** BEGIN PAGE **

Topic Overview

Replication Strategies

Learn database replication strategies: master-slave, master-master, synchronous vs asynchronous replication, and handling replication lag.

Database replication creates copies of data across multiple servers for high availability, performance, and disaster recovery. Different replication strategies offer different trade-offs.


What is Replication?

Replication creates copies of data on multiple servers:

  • High availability: If one server fails, others available
  • Performance: Distribute read load across replicas
  • Disaster recovery: Data backed up on multiple servers
  • Geographic distribution: Serve users from nearby servers

Types:

  • Master-Slave (Primary-Replica): One master, multiple replicas
  • Master-Master (Multi-Master): Multiple masters
  • Synchronous: Wait for all replicas
  • Asynchronous: Don't wait for replicas

Master-Slave Replication

Master-Slave has one master (writes) and multiple slaves (reads).

Architecture

Master (Primary)
  ├─ Write operations
  ├─ Replicate to slaves
  └─ Handle all writes

Slave 1 (Replica)
  ├─ Read operations
  └─ Receive updates from master

Slave 2 (Replica)
  ├─ Read operations
  └─ Receive updates from master

How it Works

1. Write to master
2. Master logs change (binlog)

** END PAGE **
** BEGIN RECORDS **

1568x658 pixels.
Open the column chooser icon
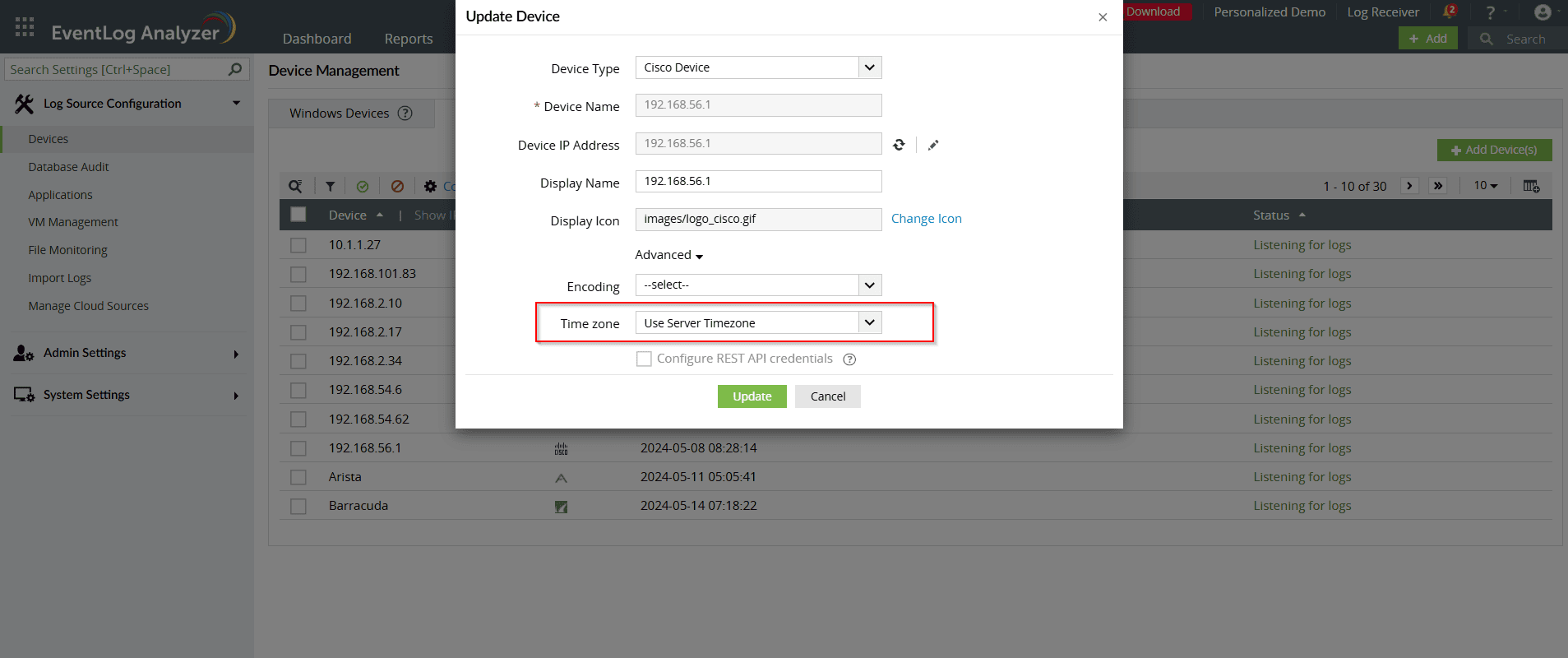tap(1530, 186)
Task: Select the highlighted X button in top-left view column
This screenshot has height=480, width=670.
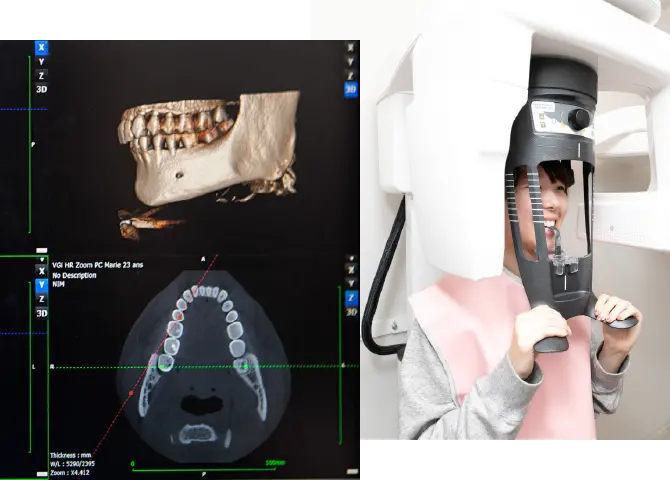Action: tap(41, 47)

** END RECORDS **

YOUR GOAL:
Please condense the paragraph of the replication strategies page that begins "Database replication creates copies" into one shorter sentence that keeps its main facts. Work from the replication strategies page alone.

SOLUTION TO THE EXERCISE:
Database replication copies data across multiple servers for high availability, performance, and disaster recovery, and each strategy carries its own trade-offs.